Finance Flashcards
Why are financial objectives needed?
Measure financial performance
Maintain the business as a going concern
For decision making
Information provision for various stakeholders
For comparison purposes
What are the two forms of accounting?
Financial
Management
What are the 7 Accounting Concepts?
Consistency Going Concern Matching Materiality Objectivity Prudence Realisation
What is consistency?
Transactions and valuations are treated the same way period on period.
What is going concern?
That unless there is evidence, the company isn’t going broke.
What is matching?
The date used for transactions is when it occurred not when its paid.
What is Materiality?
Accounting is concerned with the big picture, a business would not spend time calculating every single asset if it has no value.
What is objectivity?
Accounts must be realistic and therefore based on factors not opinions or guesses.
What is prudence?
Not overstating the financial situation, it is right to understate the level of profits and overstate the level of losses.
What is realisation?
Realisation of ownership takes place when the legal ownership changes hands and not when payment is payment.
What does GAAP stand for?
Generally accepted accountancy practice
What is Generally accepted accountancy practice?
A framework of accounting rules and principles.
What are types of internal sources of finance?
Retained profits
Working Capital
Sale of assets
What is working capital?
Reducing the volume of stock held
Delaying payment to creditors
Encouraging debtors to pay on time.
What is external short term sources of finance?
Overdraft
Trade Credit
Debt Factoring
What is an overdraft?
When you reach a negative bank account balance, and pay interest daily on this balance.
What is trade credit?
When you buy stock but don’t pay instantly.
What is Debt factoring?
When you sell your debts to a debt factoring company
What types of external medium term sources of finance are there?
Medium term bank loan
Leasing
Hire purchase
What is leasing?
Where monthly payments are made for use of equipment such as a car. Leased equipment is rented and not owned by the firm.
What is hire purchase?
Similar to leasing where monthly payments are made for equipment such as computers, at the end of the payment the business keeps the asset.
What types of external long term sources of finances are there?
Long term bank loan Debentures Share capital Venture Capitalist Sale and Leaseback Government Grants Mortgage
What are debentures?
A debenture is a form of long term loan issued by the company against the assets of the business
What are government grants?
The UK Govt does give grants to business (e.g.
individuals to help them get started and larger companies for relocating to a specific area that the Govt
want to regenerate.
What are the factors affecting what source of finance to use?
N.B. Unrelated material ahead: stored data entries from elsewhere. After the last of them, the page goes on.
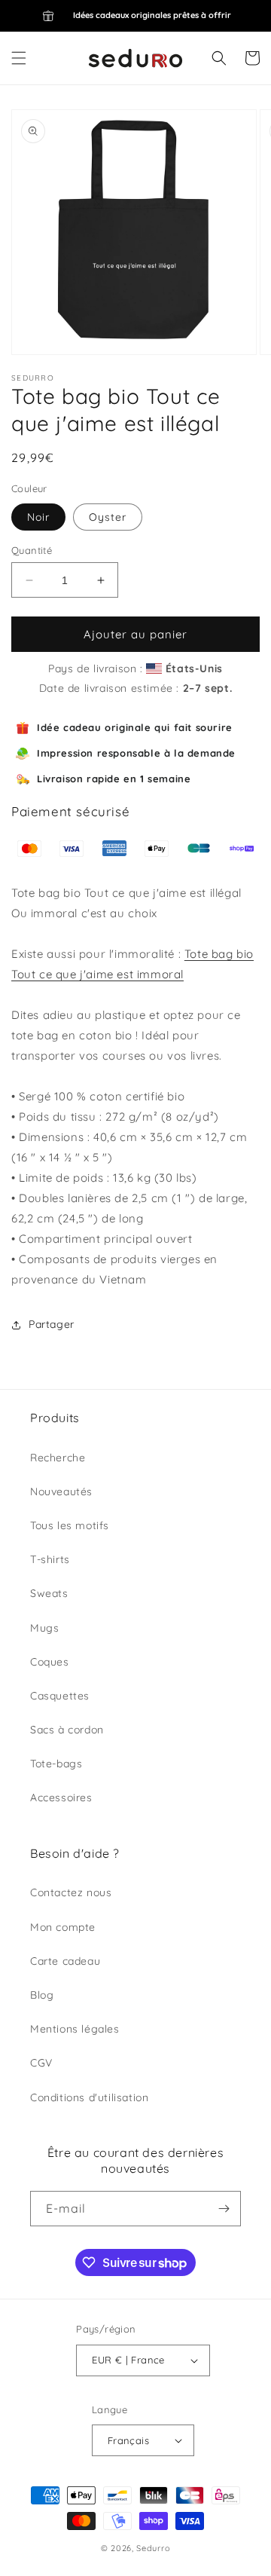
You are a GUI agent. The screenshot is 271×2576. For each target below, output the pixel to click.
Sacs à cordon (67, 1729)
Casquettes (60, 1696)
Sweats (49, 1593)
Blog (41, 1995)
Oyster (107, 517)
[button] (18, 58)
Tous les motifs (69, 1525)
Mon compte (63, 1927)
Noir (38, 517)
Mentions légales (75, 2029)
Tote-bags (56, 1763)
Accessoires (61, 1797)
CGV (41, 2063)
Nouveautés (61, 1491)
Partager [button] (52, 1324)
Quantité (31, 550)
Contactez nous (70, 1892)
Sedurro (153, 2548)
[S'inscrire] (223, 2208)
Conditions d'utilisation (89, 2097)
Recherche (57, 1457)
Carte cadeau (65, 1961)
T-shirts (50, 1559)
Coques (49, 1662)
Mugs (44, 1628)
Size of the business, e.g. PLC has more options than sole traders
Short, Medium, Long term
Security, the more assets the business have the easier it is to secure a source of finance.
Cost- How much interest is paid?
Risk- If the loan cannot be repaid then assets may be at risk causing the business to fail
Control- If a business issues shares owners may lose control over the business
Why do businesses need finance?
Setting up a new business Finance working capital Expansion of assets Expansion Research and Development Business Stability Market Strategies
What are stepped fixed costs?
In the long term fixed costs may not be constant, an increase in sales may lead to an increase in fixed costs.
What is marginal cost?
The cost of producing one extra unit.
What is social cost?
Social cost is the total cost to society, from the production or consumption of a good or service that the business doesn’t always include in its costs.
What is standard costing?
Is the cost that business would normally expect for the production of a product.
What is absorption costing?
All manufacturing costs are allocated to products.
What is the problem with absorption costing?
When absorption costing is calculated fixed overheads are based on an estimate when allocated to the products as they are unknown.
What is marginal costing?
Only variable manufacturing costs are allocated to the product.
What is a cost centre?
Is a specific part of a business where costs can be identified and allocated with reasonable ease.